Exercise prompt: Lines from the top of the entries down to the line with "You are a computer-use agent. This" must be set down exactly as they stand, with both ends retained.
Top of Given data
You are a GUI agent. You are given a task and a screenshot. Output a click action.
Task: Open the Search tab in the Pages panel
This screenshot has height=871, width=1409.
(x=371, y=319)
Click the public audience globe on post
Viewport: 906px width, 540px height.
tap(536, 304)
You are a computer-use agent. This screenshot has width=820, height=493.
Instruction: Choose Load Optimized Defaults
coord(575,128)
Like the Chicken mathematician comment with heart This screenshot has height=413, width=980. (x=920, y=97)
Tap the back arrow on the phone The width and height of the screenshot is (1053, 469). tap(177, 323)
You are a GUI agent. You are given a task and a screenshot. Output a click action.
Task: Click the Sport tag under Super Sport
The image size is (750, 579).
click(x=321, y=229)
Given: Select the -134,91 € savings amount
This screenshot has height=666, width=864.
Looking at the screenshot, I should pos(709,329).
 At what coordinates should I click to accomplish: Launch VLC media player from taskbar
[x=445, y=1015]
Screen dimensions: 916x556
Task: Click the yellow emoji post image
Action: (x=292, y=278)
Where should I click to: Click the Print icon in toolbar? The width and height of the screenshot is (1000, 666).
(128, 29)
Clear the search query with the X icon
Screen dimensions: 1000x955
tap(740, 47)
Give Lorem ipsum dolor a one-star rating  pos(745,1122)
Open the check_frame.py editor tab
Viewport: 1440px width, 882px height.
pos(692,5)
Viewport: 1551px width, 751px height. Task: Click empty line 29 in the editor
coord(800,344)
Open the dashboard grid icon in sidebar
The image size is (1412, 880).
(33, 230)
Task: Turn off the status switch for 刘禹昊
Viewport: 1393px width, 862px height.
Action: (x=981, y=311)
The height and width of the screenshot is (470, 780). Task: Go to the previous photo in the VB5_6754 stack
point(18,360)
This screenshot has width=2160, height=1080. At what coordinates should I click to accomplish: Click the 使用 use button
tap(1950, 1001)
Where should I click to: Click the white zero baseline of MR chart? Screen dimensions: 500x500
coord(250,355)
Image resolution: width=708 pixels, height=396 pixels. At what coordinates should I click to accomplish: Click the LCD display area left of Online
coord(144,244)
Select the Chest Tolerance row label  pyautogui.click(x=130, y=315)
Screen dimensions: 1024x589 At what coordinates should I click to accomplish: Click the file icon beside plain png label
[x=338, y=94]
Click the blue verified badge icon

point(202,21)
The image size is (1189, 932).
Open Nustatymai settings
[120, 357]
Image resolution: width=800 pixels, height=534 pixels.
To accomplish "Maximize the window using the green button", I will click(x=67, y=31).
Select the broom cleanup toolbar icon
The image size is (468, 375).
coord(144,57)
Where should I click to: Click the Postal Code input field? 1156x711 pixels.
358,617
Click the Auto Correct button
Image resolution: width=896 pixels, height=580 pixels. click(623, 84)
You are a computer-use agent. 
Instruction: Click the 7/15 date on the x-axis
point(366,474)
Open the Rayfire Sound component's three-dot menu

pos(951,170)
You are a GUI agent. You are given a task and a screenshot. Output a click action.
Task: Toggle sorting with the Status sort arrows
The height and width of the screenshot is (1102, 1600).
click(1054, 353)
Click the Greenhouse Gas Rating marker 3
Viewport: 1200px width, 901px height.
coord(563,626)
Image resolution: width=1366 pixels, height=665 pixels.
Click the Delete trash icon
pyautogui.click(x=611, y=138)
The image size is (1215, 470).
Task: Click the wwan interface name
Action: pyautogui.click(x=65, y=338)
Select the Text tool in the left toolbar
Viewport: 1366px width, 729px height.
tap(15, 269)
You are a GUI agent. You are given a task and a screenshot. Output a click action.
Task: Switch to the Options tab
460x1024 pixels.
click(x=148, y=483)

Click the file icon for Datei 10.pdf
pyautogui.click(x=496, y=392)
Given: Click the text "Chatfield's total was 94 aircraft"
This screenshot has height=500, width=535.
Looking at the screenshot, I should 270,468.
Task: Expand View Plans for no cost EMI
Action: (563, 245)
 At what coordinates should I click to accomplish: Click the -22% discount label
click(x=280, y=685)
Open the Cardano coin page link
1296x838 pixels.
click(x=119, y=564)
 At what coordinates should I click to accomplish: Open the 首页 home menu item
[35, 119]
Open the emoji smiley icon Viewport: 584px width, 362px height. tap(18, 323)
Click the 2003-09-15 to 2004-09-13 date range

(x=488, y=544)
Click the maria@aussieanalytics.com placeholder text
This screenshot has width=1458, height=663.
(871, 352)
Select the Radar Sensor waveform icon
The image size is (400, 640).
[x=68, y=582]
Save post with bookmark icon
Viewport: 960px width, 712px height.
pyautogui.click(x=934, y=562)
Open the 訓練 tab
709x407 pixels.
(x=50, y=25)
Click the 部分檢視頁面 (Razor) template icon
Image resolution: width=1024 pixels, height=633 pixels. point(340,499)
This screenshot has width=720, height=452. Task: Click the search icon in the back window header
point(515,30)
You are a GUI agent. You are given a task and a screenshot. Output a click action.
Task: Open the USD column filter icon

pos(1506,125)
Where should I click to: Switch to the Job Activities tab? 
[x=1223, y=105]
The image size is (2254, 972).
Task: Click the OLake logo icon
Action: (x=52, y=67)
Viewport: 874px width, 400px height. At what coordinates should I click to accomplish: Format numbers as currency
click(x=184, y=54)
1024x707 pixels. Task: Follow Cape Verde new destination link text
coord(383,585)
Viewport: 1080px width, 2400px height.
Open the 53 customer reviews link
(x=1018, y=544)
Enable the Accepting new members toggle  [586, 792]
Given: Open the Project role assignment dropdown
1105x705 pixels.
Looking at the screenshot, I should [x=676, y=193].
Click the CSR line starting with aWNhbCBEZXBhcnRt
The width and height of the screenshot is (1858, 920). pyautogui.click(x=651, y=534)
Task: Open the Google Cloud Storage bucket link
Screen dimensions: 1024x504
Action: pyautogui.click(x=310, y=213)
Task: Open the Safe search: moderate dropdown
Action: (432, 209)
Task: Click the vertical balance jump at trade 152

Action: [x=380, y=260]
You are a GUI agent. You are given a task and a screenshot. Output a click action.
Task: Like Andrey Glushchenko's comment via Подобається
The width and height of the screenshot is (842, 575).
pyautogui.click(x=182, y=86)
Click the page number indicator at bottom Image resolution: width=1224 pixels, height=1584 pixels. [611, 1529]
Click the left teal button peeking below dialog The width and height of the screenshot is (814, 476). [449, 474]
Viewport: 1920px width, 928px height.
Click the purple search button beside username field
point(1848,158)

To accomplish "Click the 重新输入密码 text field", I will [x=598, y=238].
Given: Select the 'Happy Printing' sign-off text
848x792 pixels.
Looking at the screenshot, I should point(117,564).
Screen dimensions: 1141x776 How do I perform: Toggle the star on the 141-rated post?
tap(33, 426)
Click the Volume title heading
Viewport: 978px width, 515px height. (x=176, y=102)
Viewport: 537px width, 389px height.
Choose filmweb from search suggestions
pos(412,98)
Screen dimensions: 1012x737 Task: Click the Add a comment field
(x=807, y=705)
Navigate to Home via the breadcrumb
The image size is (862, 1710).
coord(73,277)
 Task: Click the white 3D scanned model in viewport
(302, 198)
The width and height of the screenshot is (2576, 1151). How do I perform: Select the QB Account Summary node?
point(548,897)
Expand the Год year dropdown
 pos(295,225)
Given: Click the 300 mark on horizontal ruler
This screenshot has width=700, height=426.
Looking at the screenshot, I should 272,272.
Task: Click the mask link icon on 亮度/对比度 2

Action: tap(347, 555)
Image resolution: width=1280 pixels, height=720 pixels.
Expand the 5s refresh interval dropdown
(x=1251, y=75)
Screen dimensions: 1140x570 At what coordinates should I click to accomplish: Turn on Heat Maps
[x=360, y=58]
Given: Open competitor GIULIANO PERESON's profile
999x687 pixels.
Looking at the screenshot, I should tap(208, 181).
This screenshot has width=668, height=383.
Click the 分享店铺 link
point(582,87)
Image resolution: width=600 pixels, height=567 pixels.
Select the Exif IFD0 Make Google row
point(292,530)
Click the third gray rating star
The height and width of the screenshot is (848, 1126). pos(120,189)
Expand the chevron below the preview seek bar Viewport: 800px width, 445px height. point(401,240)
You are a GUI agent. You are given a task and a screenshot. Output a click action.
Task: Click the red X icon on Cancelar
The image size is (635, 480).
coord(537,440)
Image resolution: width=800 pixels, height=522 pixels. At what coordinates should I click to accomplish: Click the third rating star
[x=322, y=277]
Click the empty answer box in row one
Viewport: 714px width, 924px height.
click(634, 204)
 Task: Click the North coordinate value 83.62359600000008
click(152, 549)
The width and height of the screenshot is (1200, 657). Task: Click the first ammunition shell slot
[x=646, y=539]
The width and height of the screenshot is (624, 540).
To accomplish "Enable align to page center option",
Bottom of Given data
Written answer:
You are a GUI agent. You are given a task and a screenshot. Output a click action.
Task: Open the Search tab in the Pages panel
This screenshot has height=871, width=1409.
(x=371, y=319)
Click the public audience globe on post
Viewport: 906px width, 540px height.
tap(536, 304)
You are a computer-use agent. This screenshot has width=820, height=493.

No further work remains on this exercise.